What’s Next for the Open Web?
There’s one more standout worth highlighting in the data. Coming in from outside the DXP category and off the top rope, the React-based web framework Next.js has grown a whopping 365% over the time period surveyed. Here they are compared to the aforementioned Webflow:
Keep in mind that Webflow is doing pretty well. They gained 56,000 sites over this time period. But NextJS took over for more than 463,000.
Vercel, the cloud vendor behind the open source project, is riding this growth. They’re running roughly 1 in 3 of these Next.js powered sites, which means two things. First it’s impressive volumetric growth; their tools are being adopted by the rising generation of up and coming web talent. Secondly the fact that two thirds of the NextJS sites are not on Vercel suggests the growth of the framework is on the merits vs driven by their generous freemium model, e.g. not dependent on a VC-fueled unsustainable business model.
It also indicates that the CEO drama about Vercel having some kind of secret sauce or vendor lock-in are more sour grapes on the part of platforms who missed the boat (sorry, Netlify) than a legitimate cause for concern with the framework. Next.js is thriving as an open source/open web framework.
This is by a wide margin the biggest shift from a web technology standpoint over the past couple years. At the moment, analysts categorize Vercel as an Application Delivery Platform, but this feels like it has significant ramifications for the future of the “DXP” category, as well as the wider Open Web. Next.js is the preferred toolkit for a rising generation of web developers, in no small part because it can be used to deliver mobile web experiences that hit the quality bar of native apps.

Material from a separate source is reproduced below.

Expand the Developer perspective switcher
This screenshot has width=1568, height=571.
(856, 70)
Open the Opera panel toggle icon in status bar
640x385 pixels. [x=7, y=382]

The way the web is built and delivered is changing, just as the whole business model is being rocked by AI. But while search and ads as a revenue model is being upended, the fundamental utility of the web isn’t going away. Platforms that are a meaningful part of the next era of the web will adapt and innovate. Those that stagnate, or only offer “growth through acquisition” will continue to see their customers point their domains elsewhere over time.